Please reproduce the data from the line with "The image size" up to and including the line with "click(72, 155)", and nothing else. Keep the requests unchanged, scale the coordinates in the answers by 1.25, round them to whole numbers with halves going up, and leave out the pictures.
-- begin Material for this exercise --
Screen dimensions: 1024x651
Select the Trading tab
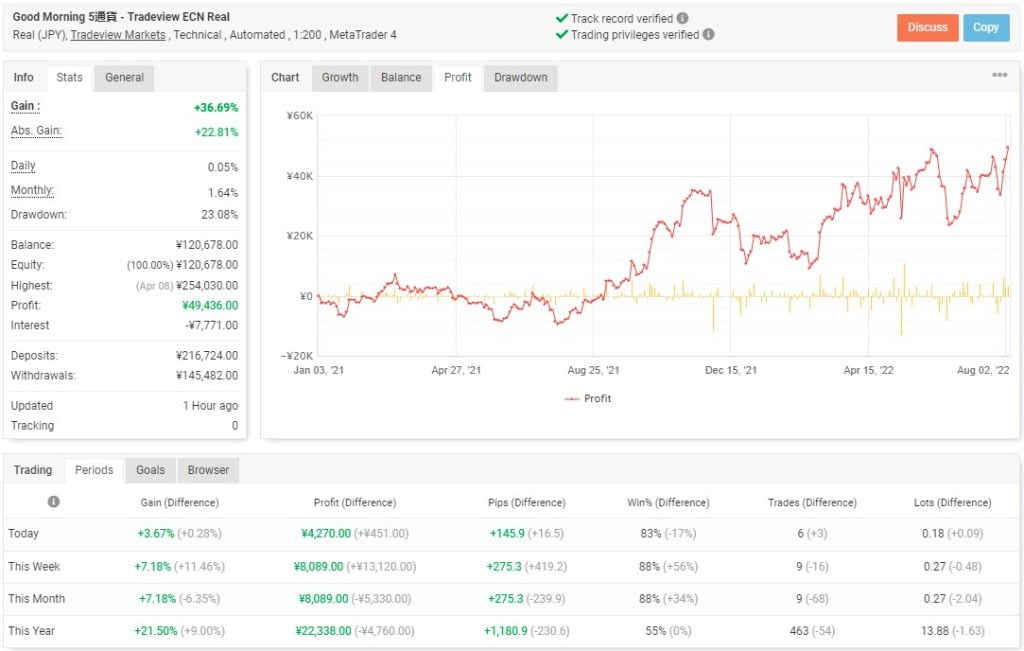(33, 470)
-- end Material for this exercise --
-- begin Material for this exercise --
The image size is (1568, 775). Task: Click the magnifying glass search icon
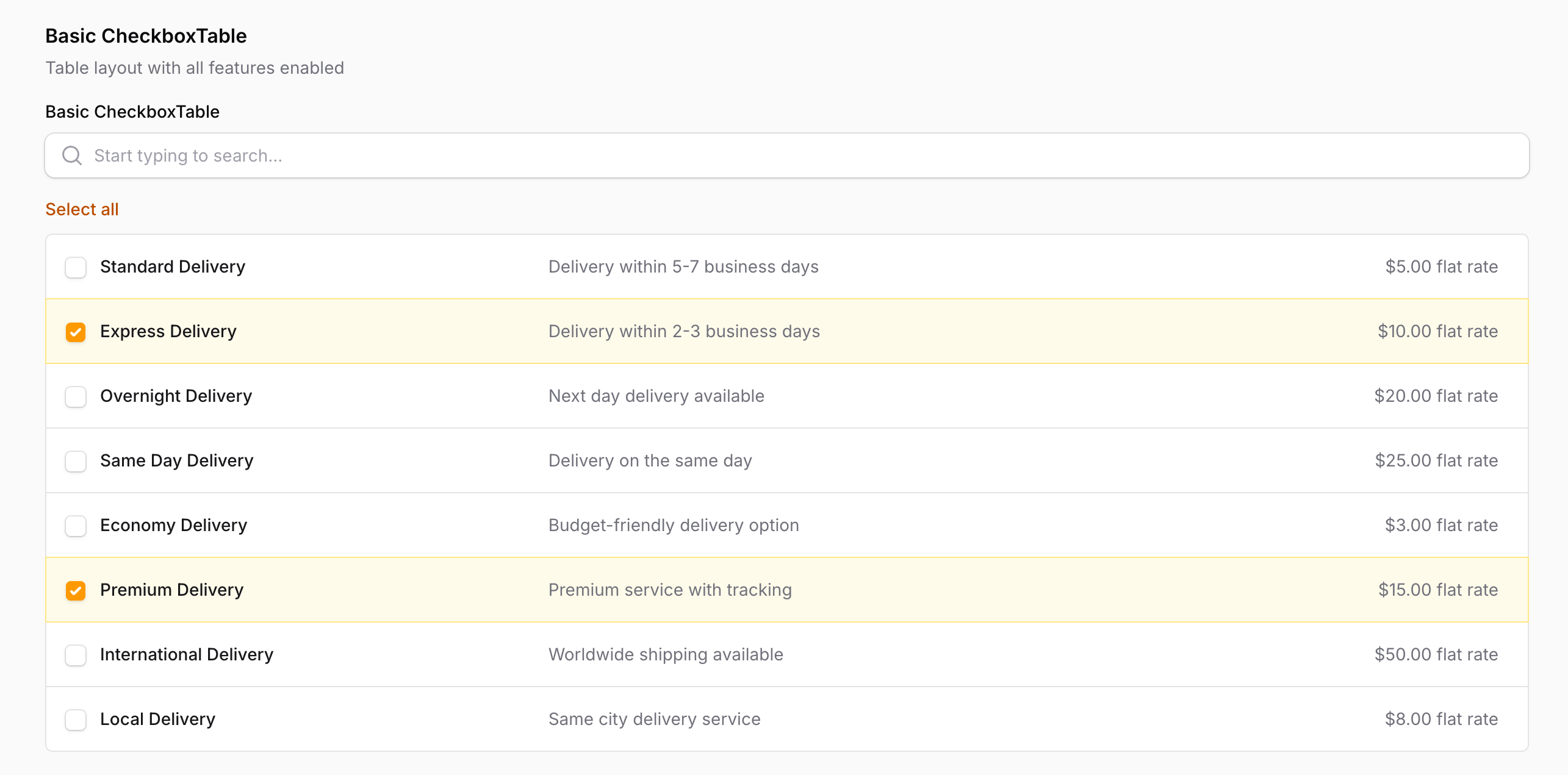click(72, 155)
-- end Material for this exercise --
-- begin Material for this exercise --
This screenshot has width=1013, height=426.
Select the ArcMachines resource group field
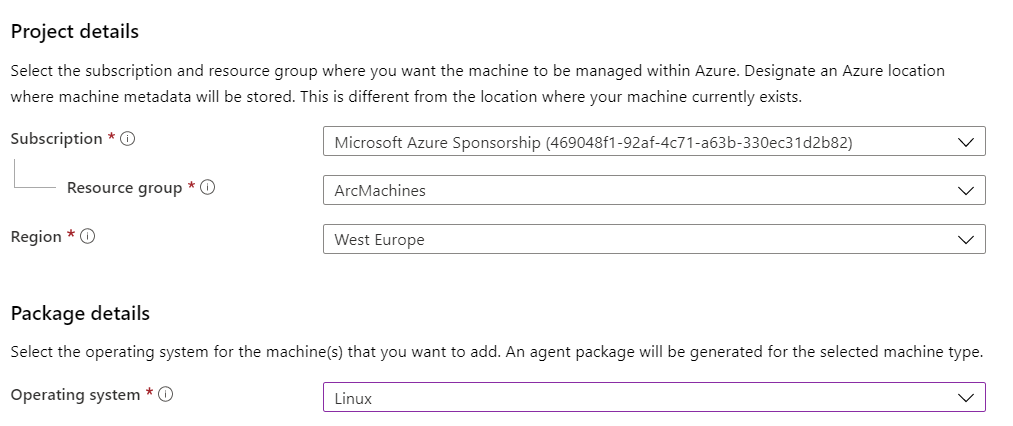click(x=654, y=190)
-- end Material for this exercise --
## Exercise result
The image size is (1568, 775). Task: Click the magnifying glass search icon
click(90, 194)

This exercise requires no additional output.